Da uomo potevo solo sorseggiare dalla coppa,
non bere -
perchè la scarlattina mi aveva lasciato il cuore malato.
Ora giaccio qui
confortato da un segreto che nessuno tranne Mary conosce:
c'è un giardino di acacie,
di catalpe, e di pergole dolci di viti -
là quel pomeriggio di giugno
al fianco di Mary -
baciandola con l'anima sulle labbra
all'improvviso questa prese il volo.
(edgar lee masters)




7 Risposte a “l’anima sulle labbra”

  1. roberto hai citato una delle poesie che amo di più in assoluto.
    quello che succede tra due persone che si amano e/o che si sono amate sono cose che una volta chiamavano " segreti d’alcova ". adesso sembrano diventati i segreti di pulcinella. ti rendi conto che abbiamo a che fare con persone impazzite?

  2. Molto dipende da che cos’è per noi l’amore, da cosa indichiamo con questo termine e se lo consideriamo espressione del rispetto.
    Fa male, troppo male realizzare che in nome dell’amore ti abbiano disarmato ed ucciso con le tue stesse armi.
    No, io non dimentico. Come si fa a dimenticare…è uno stupro dell’anima…
    Ma il ricordo, a volte, alimenta una rabbia tale da non riconoscersi ai propri occhi. Allora scatta una guerra dentro perchè sai che se cedi alla rabbia permetti alla persona di registrare due vittorie, e non una: quella di averti ferita nel modo più vile e … quella d’averti cambiata, incattivita…
    Il detto da te citato non mi ha mai convinta, nè in amore nè in guerra è possibile tutto perchè penso ci siano cose che annullino il senso  dell’uno e dell’altra se accadono.
    Ciò di cui stiamo disquisendo ne è la prova.
    "Se è stato capace di farmi questo, non mi ha mai amato. E se non mi ha mai amato, per me è morto".
     
    Forse sarebbe più esatto evitare di lanciarsi in amore come se, corazzati ed armati fino ai denti, ci si lancia sul campo di battaglia.
     
    E’ nel provare questa sofferenza che ho compreso perchè per i greci indicavano con il termine Psiche (ψυχή) l’anima.

(Testo e posizione delle voci)

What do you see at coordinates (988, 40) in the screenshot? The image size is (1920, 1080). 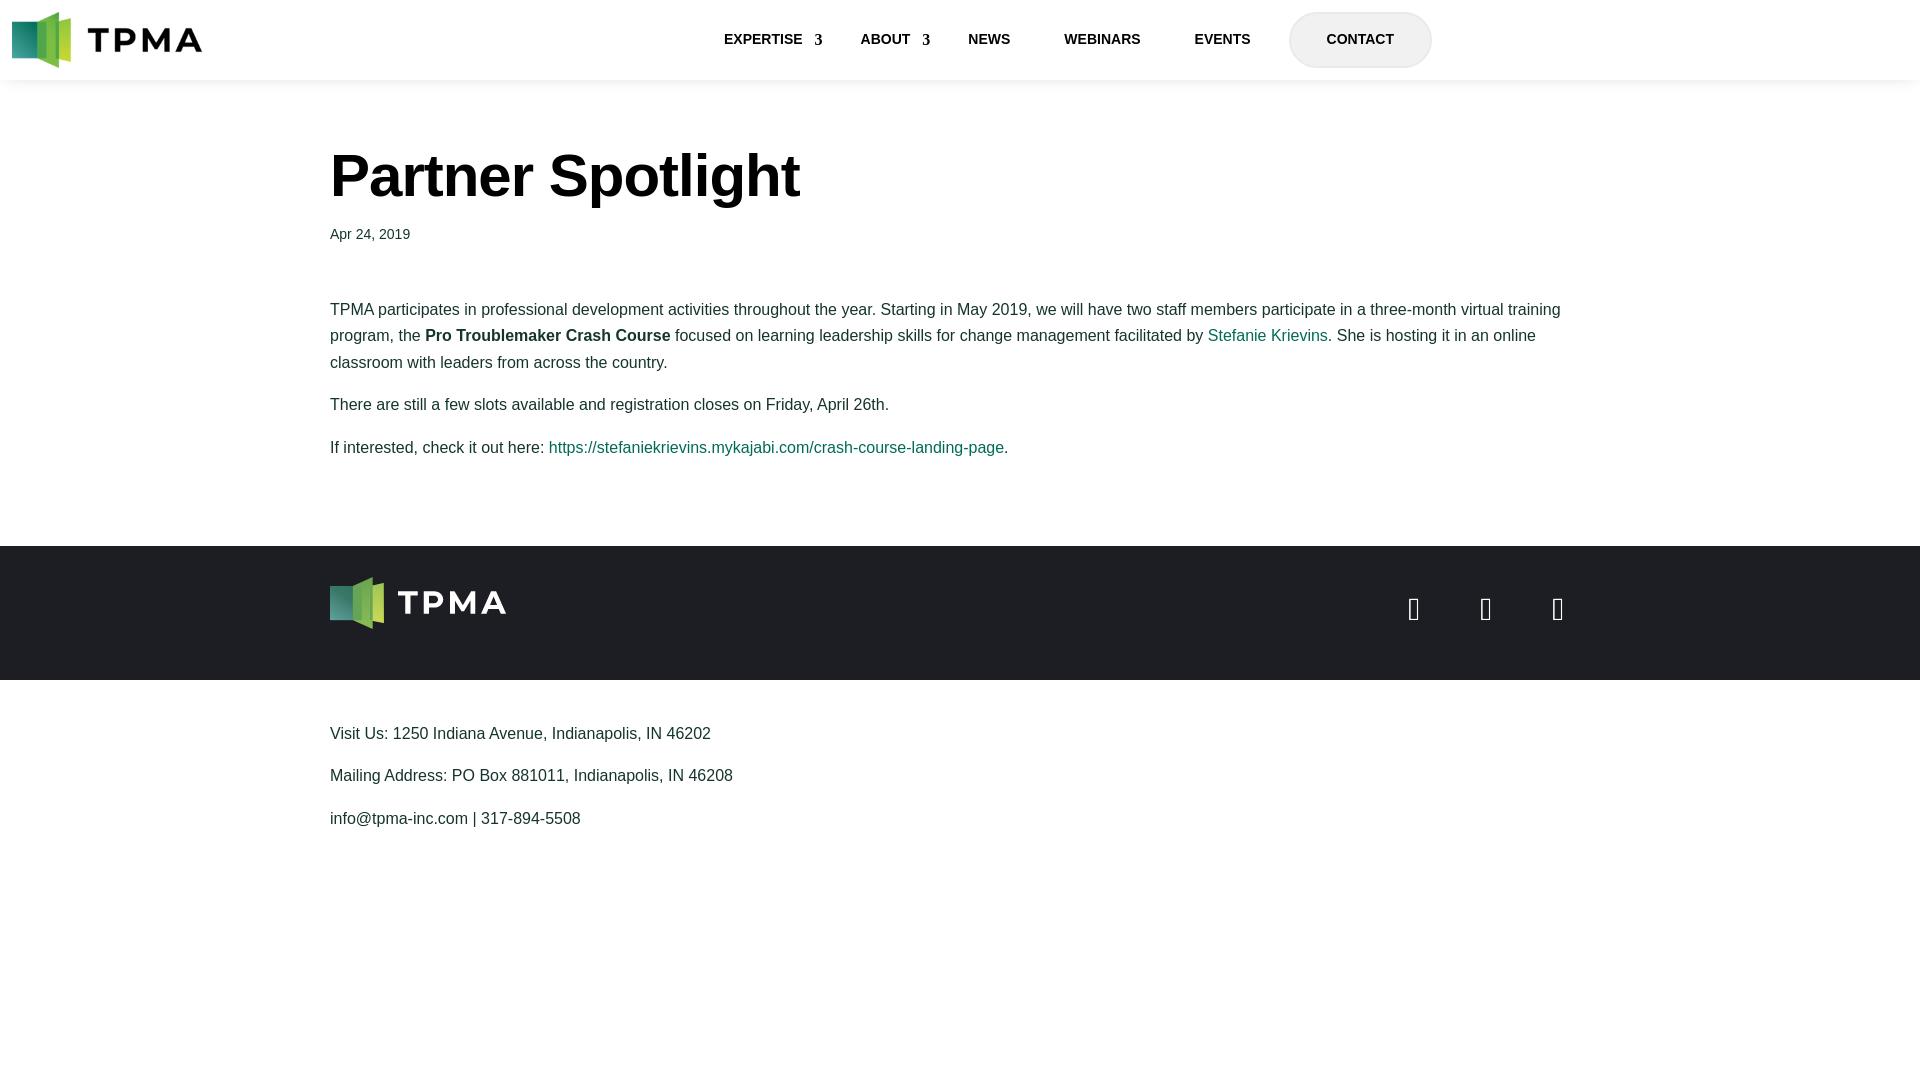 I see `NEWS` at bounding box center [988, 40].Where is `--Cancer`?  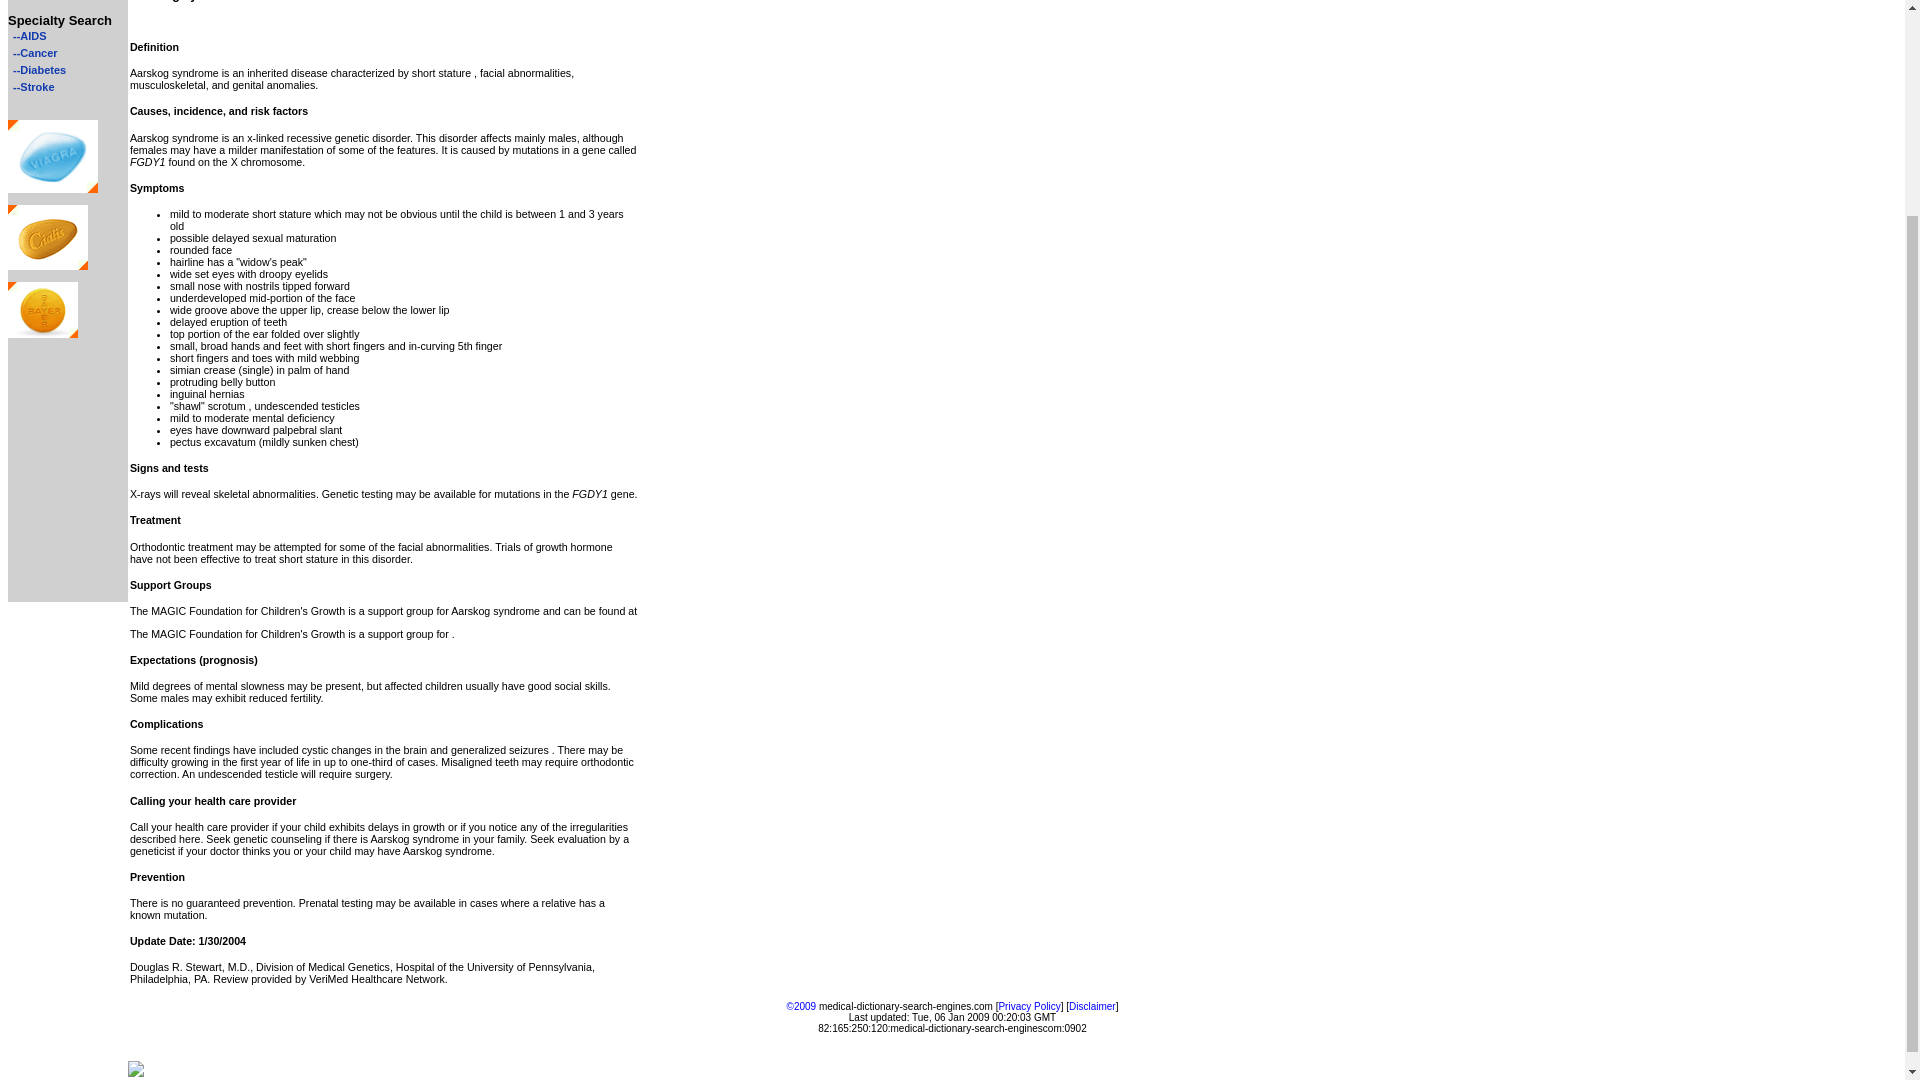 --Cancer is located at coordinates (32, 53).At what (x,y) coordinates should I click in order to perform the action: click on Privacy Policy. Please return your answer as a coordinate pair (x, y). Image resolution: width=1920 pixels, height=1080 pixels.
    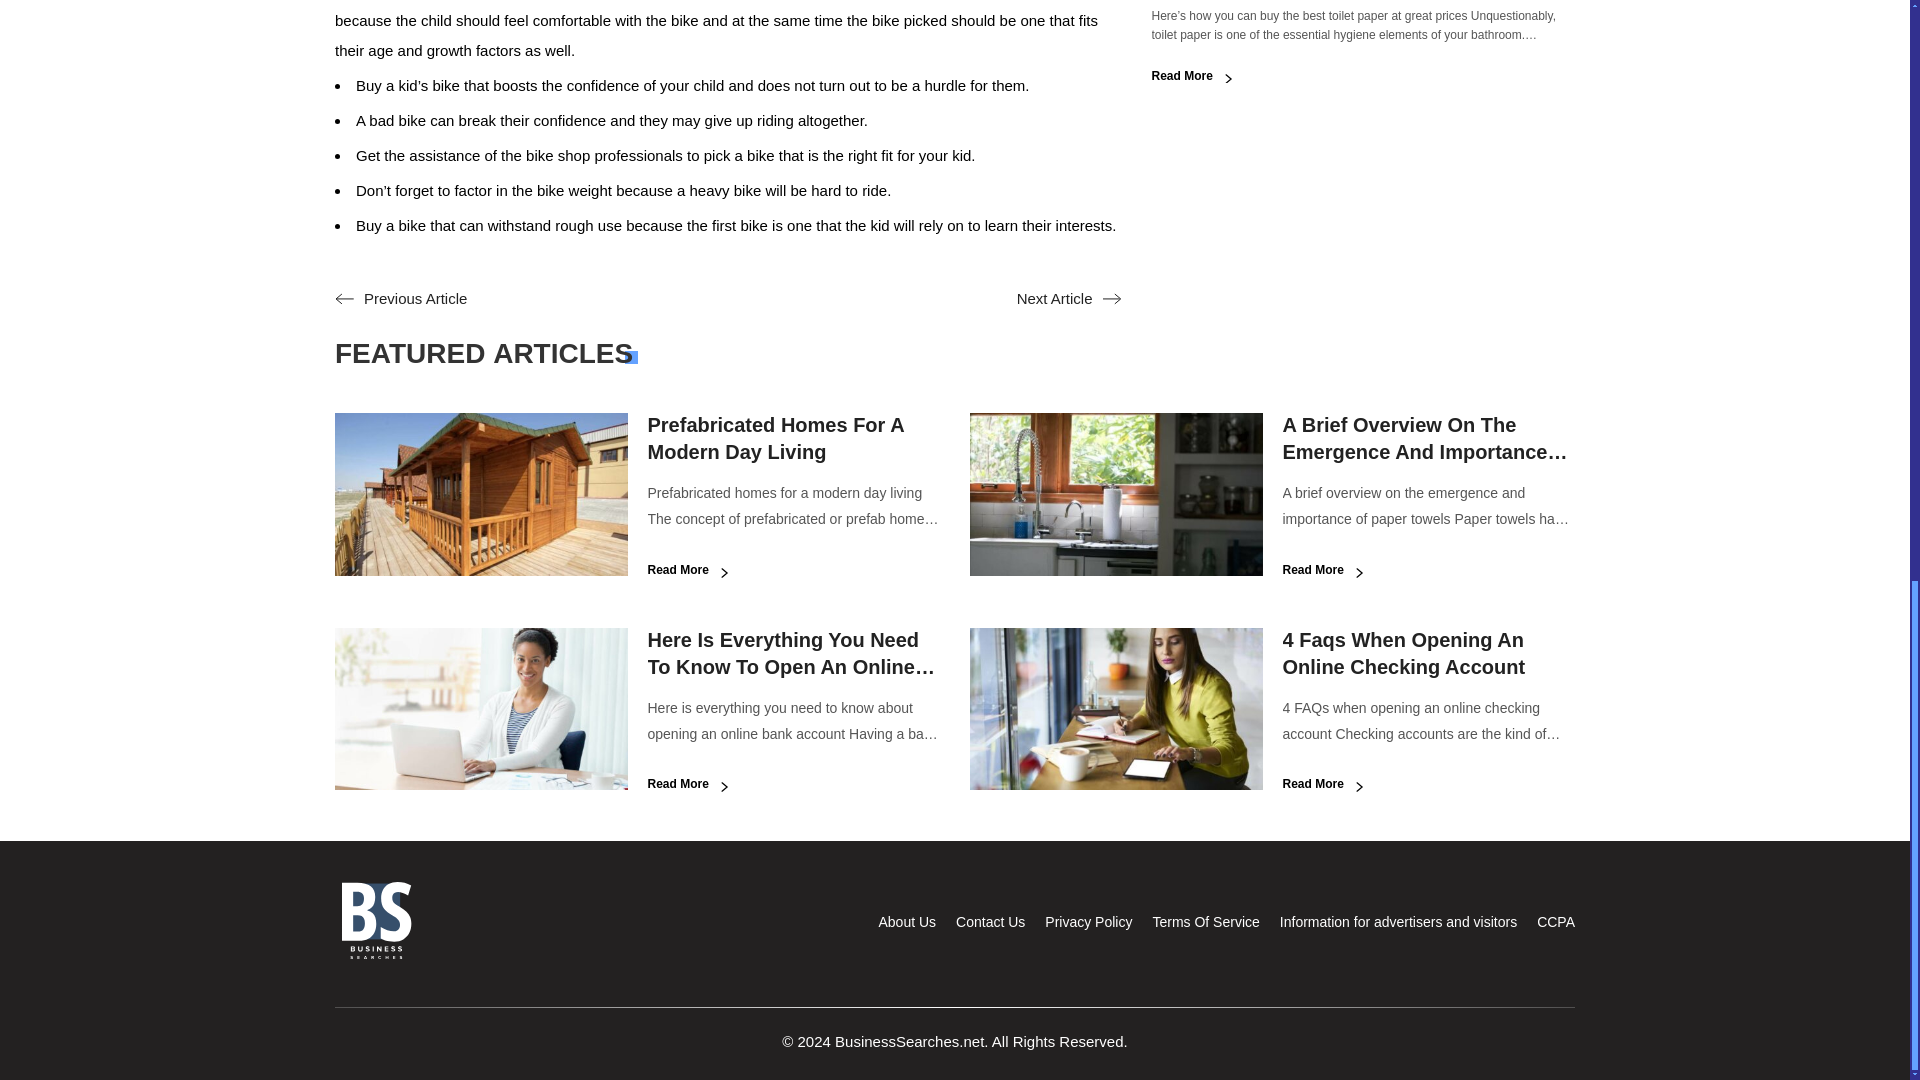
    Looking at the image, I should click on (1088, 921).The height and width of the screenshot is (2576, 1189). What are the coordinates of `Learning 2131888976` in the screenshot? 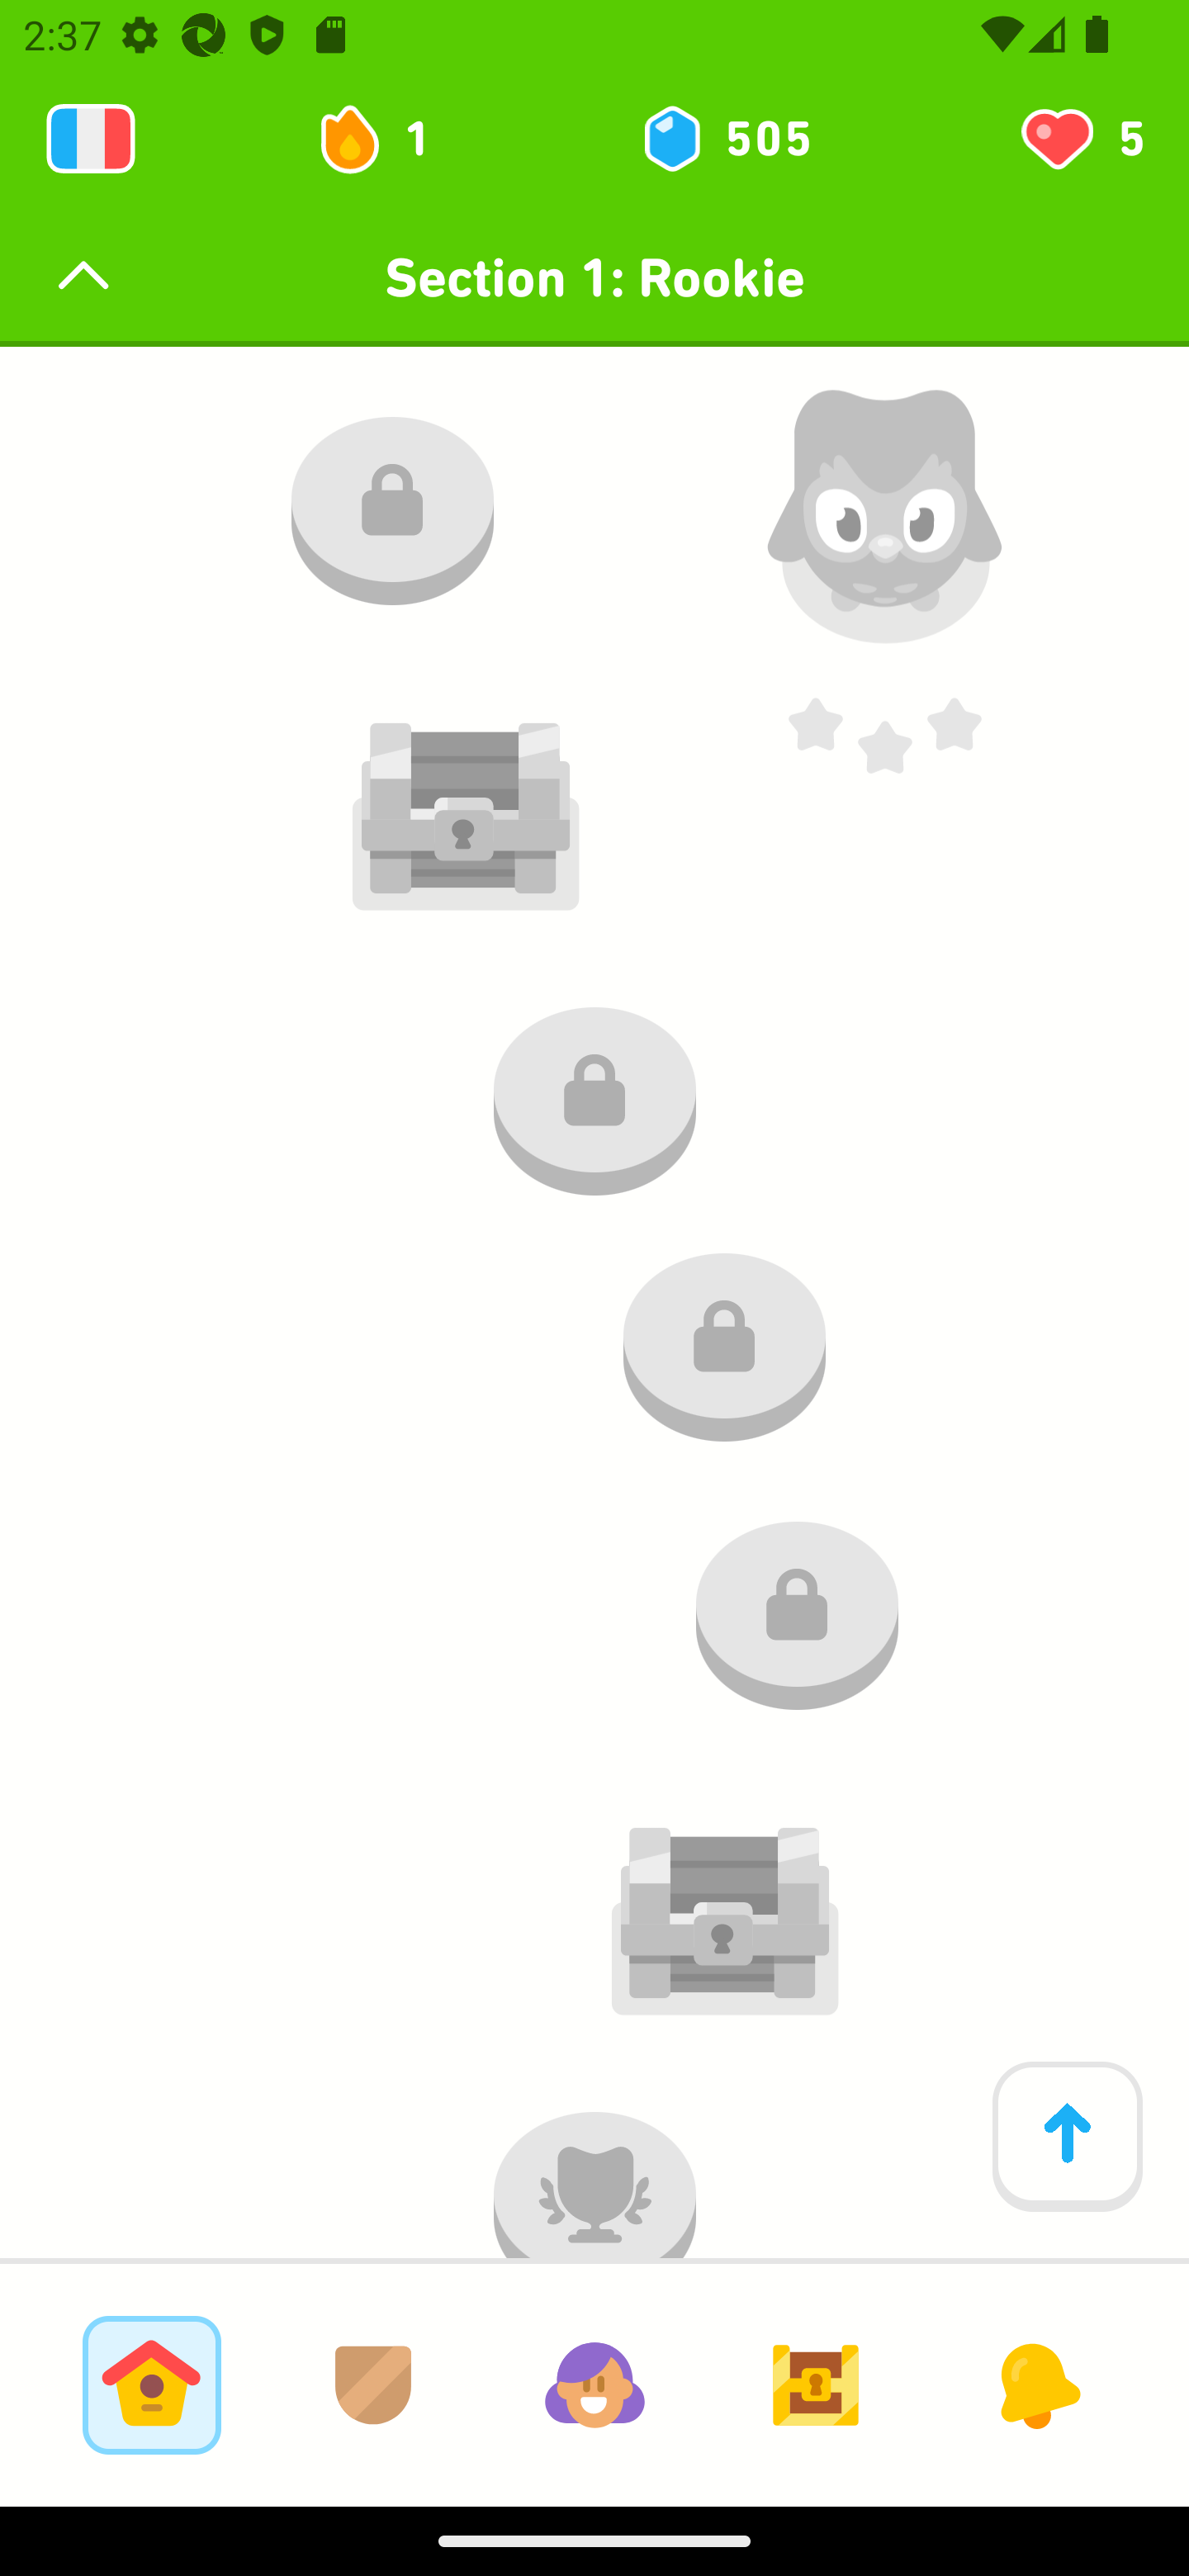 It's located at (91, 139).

▶ COMPITI:
a - Indica se queste affermazioni concordano con l'articolo sull'anima sulle labbra, rispondendo sì o no e citando alla lettera le parole decisive: (i) nella poesia, la scarlattina ha lasciato il cuore malato a chi parla; (ii) nella poesia, il segreto è noto a molte persone; (iii) chi scrive il secondo commento afferma di aver dimenticato.
b - Ripeti dall'articolo sull'anima sulle labbra il passo compreso tra "Ciò di cui stiamo" e "termine Psiche (ψυχή) l’anima.", estremi inclusi.
c - Prosegui l'articolo sull'anima sulle labbra dal punto in cui si interrompe.
Le voci provengono da un'altra fonte.

▶ RISPOSTE:
a -
(i) Sì: «perchè la scarlattina mi aveva lasciato il cuore malato.»
(ii) No: «confortato da un segreto che nessuno tranne Mary conosce»
(iii) No: «No, io non dimentico.»

b -
Ciò di cui stiamo disquisendo ne è la prova.
    "Se è stato capace di farmi questo, non mi ha mai amato. E se non mi ha mai amato, per me è morto".
     
    Forse sarebbe più esatto evitare di lanciarsi in amore come se, corazzati ed armati fino ai denti, ci si lancia sul campo di battaglia.
     
    E’ nel provare questa sofferenza che ho compreso perchè per i greci indicavano con il termine Psiche (ψυχή) l’anima.

c -
  3. Io penso che chi fa del male, in fondo è perchè si è sentito aggredito, o a sua volta tradito, a torto o a ragione, e vuole difendersi. Magari esagera, per reazione. Posso capire anche, razionalmente i suoi motivi.
    Però la "rottura" di questo patto spezza nettamente qualcosa. C’è stato amore, affetto, comprensione, tenerezza. E ora c’è questa ferita profonda. L’amore è finito, siamo andati ognuno per la sua strada. Potevamo mantenere un ricordo dolce, un affetto. E invece così, anche se non provi rabbia, o voglia di rivalsa, senti il dolore sordo di una ferita che porterai con te tutta la vita.
     
    Per questo, virginia, mi è venuta in mente quella poesia, bellissima e che non c’entra col tradimento.
    Perchè un amore ti porta l’anima sulle labbra, per un bacio. E ti porta l’anima laddove sei sensibile, quando vieni colpito.

  4. Quando l’amore finisce è possibile andare per la propria strada portando con sé tutto il buono che c’è stato. Ma perché questo avvenga, l’amore deve finire contemporaneamente per entrambi e non sempre questo succede. L’amore si trasforma in affetto e non ci sono recriminazioni o conti da presentare.
    Nella maggior parte dei casi c’è qualcuno che smette di amare e qualcuno che invece è ancora preso e si scatena la rabbia, l’orgoglio ferito, la voglia di rivalsa: se sto male io, devi star male anche tu. Si prendono le parole dette, si sezionano e si presenta il conto. C’è la frase di una canzone che dice più o meno (la traduco al volo): "dicevi che mi avresti amato fino a quando saresti morto, ma per quanto ne so, sei ancora vivo ora".
    Le coltellate partono dure e profonde e si sciupa quello che di bello c’è stato.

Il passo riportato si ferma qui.